MÁAZ
Recent Archaeological Discoveries from Earth’s Second Colony
Developments in imaging and reality synthesis technologies have enabled archeologists to dig into the premains of the early days of the future Máaz colony. Using clues from fossils, potshards and digital precords, we have been able to construct a story about the lives of our descendants. We are pleased to present this unique view of the future for the first time.
MÁAZ: Recent Archeological Discoveries from Earth’s Second Colony
by Kaytea Petro & Julian Barber
Site Specific Installation at 780 Valencia (2022)

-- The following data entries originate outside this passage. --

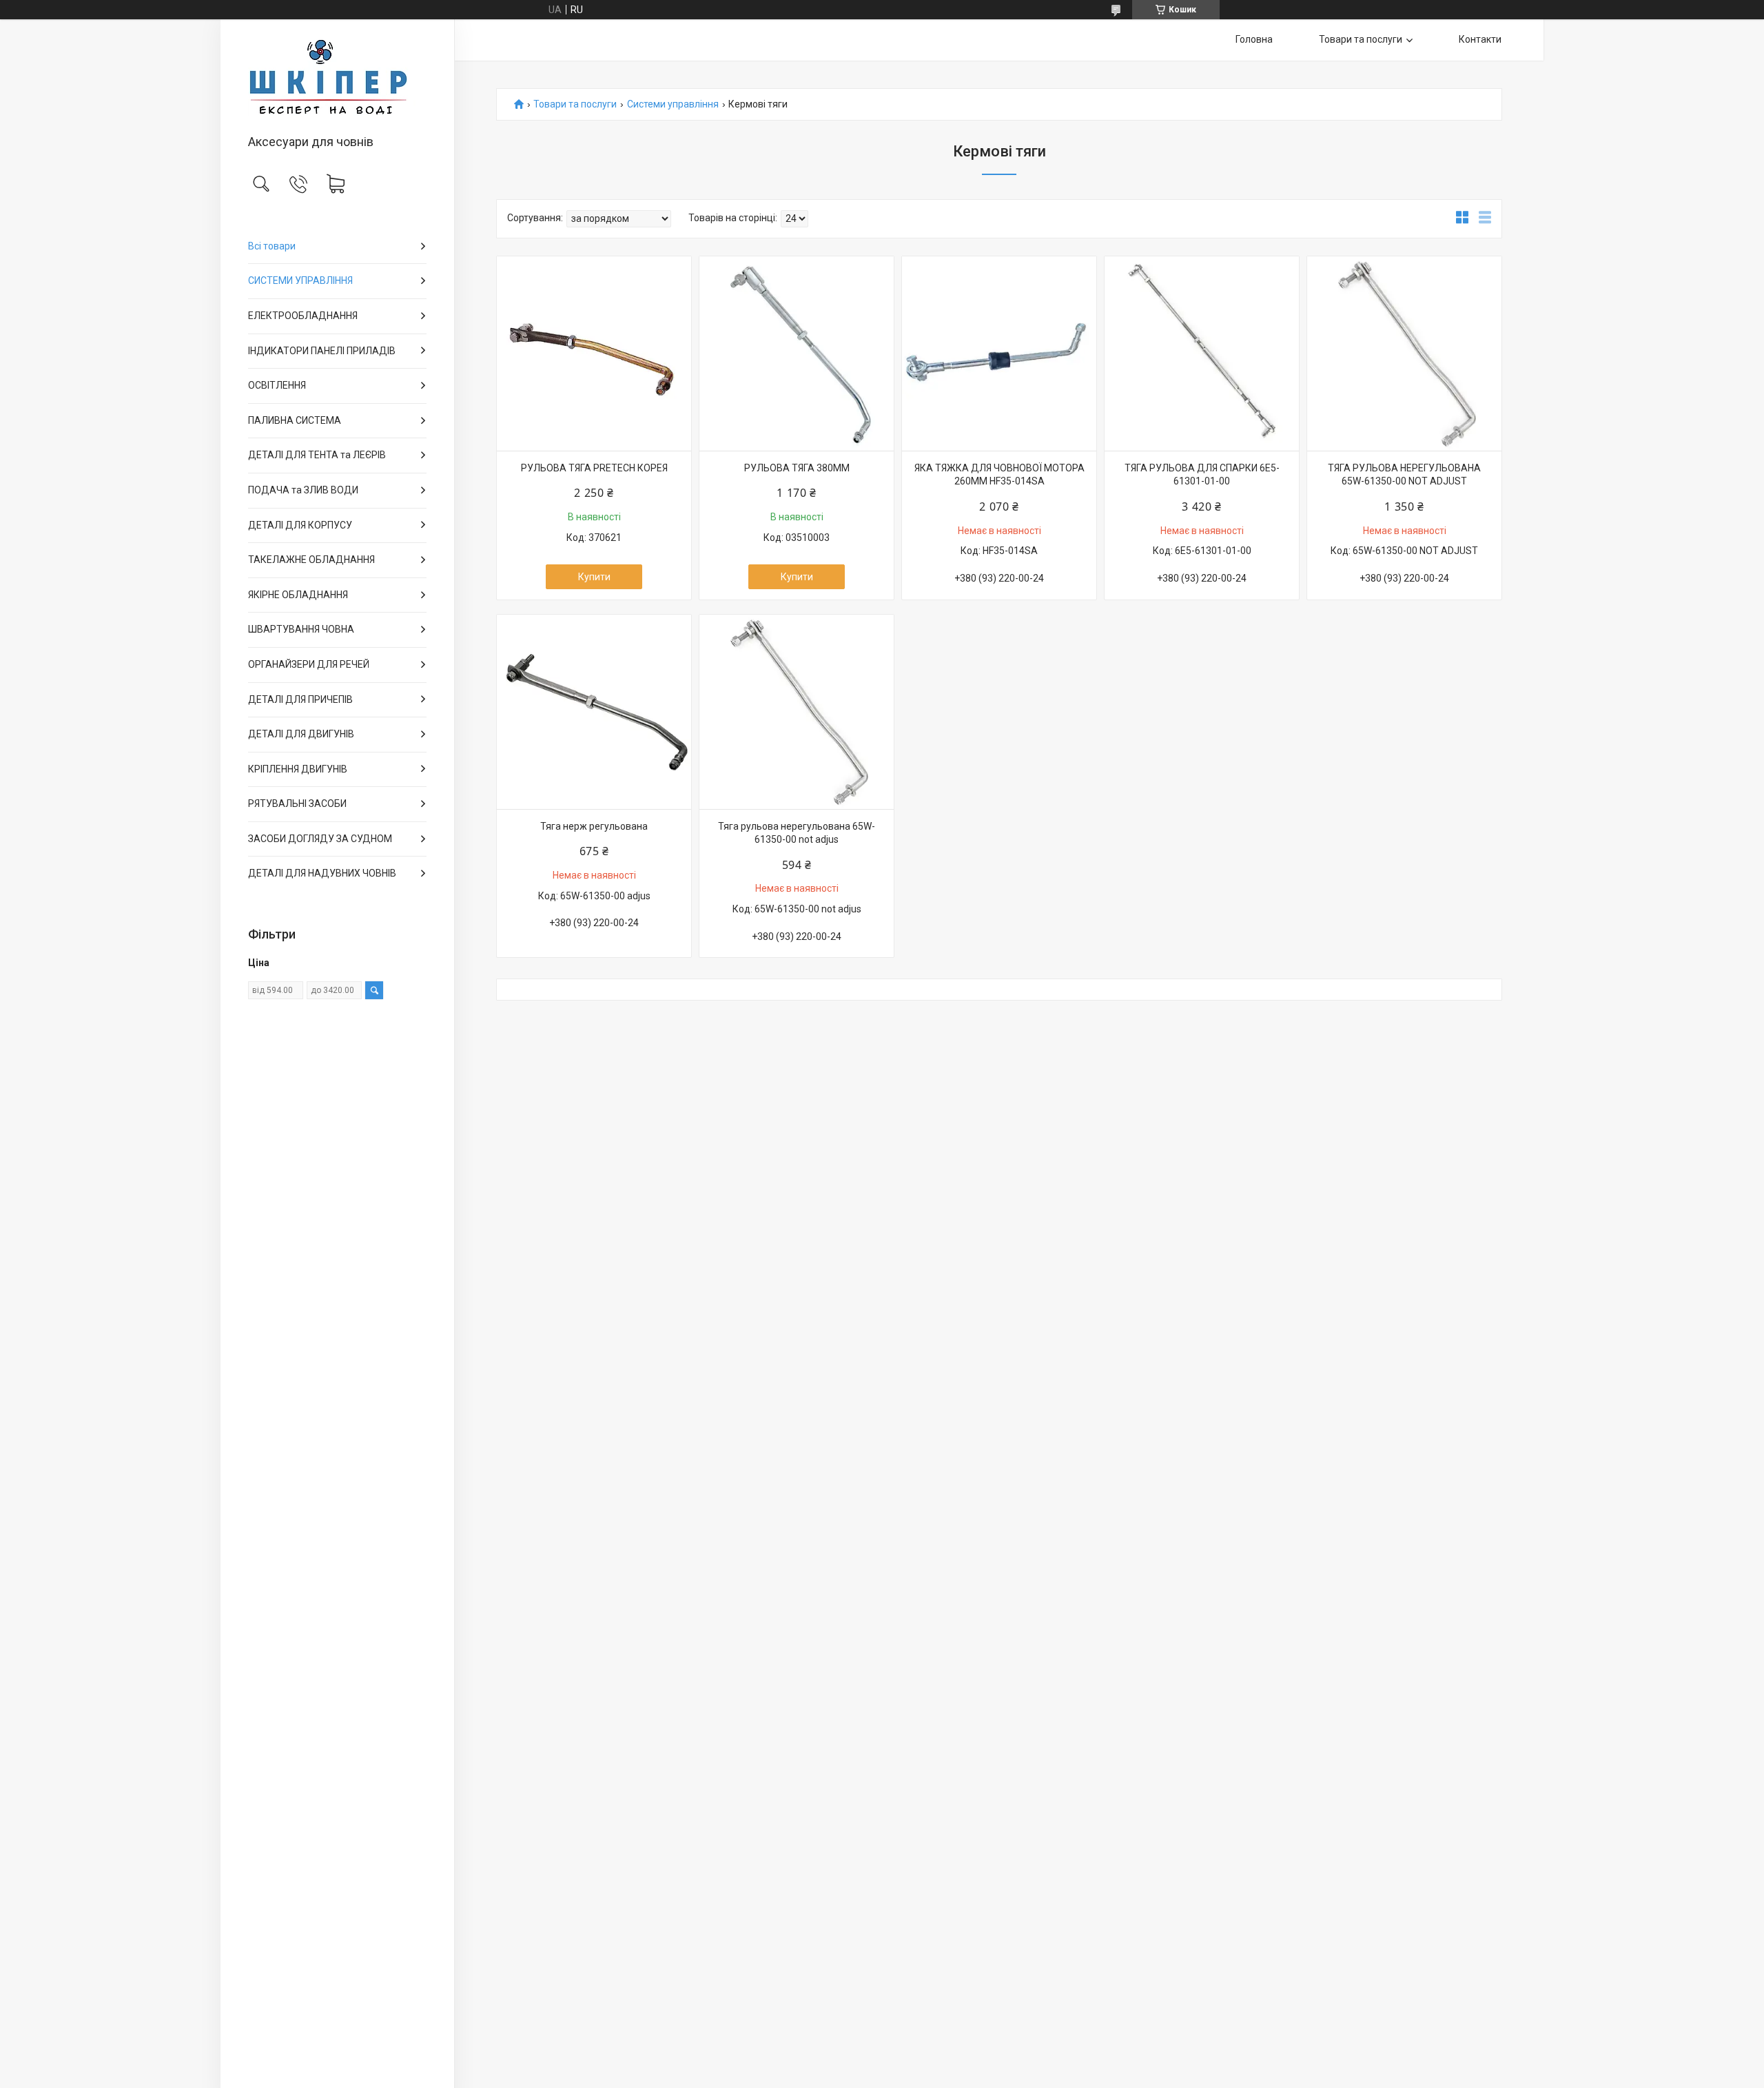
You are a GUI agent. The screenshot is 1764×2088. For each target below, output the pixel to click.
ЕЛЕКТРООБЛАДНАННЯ (303, 315)
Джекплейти (458, 341)
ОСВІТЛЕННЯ (277, 385)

Materials list: Fabric, Plastic, Ceramic, Found Objects, Music and Hardware
The question of extra-terrestrial exploration by humanity is simultaneously both exciting and fraught for us as artists. The idea going places Earthlings have never been before, seeing new horizons, discovering new materials and life forms is intensely alluring, yet. As an African-American who’s ancestors were non-consensually brought to the “New World”, and an Irish-Italian sixth-generation descendant of Californian emigrants, our own stories and pasts bear cautionary tales of the dangers of colonialism. We bring complicated feelings to the idea of inter-stellar Manifest Destiny. We are simultaneously energized by Afro-Futurist/Indigenous-Futurist visions of a space society that’s filled with art, joy and music, inhabited by all the brown folk and their space friends too! At the same time, we see the richest people in the world lining up to build powerful, phallic rockets to launch themselves and their friends into space for joyrides, while simultaneously hiring working folks for their future colonial projects. Like the royalty of Europe in the Middle Ages, they are actively recruiting technologists and cartographers to map an easy route to exploit the riches of foreign planets (it’s funny we perceive them as “uninhabited,” like our ancestors saw the New World).
The question of whether this is archeology of the future, or archeology from the future is intentionally another conundrum of this project. One of us envisioned archeology done on Máaz long after the early colonial days, sent back to us as a time capsule/warning of what could happen if we stay on our current historical path. It is profoundly optimistic, because this viewpoint believes that people will be able to change the course of human history for the better. The other of us envisioned archeology from the current era, and a straight reading of what “happened” in the future. This view is much more dystopian, and suggests that the cycle of history repeating itself, and the values of exploitative Western Capitalism would be exported with the colonists. Humans would be treated as workers, but actually be complex people. Things would get complicated.
In our attempt to decolonize future interstellar exploration, we ran aground in the fundamental problem of how to decolonize intergalactic “colonies.”
Note: We use Máaz and Mars interchangeably throughout the piece, because much of the land masses on Mars currently being explored by NASA rovers are being named in Navajo.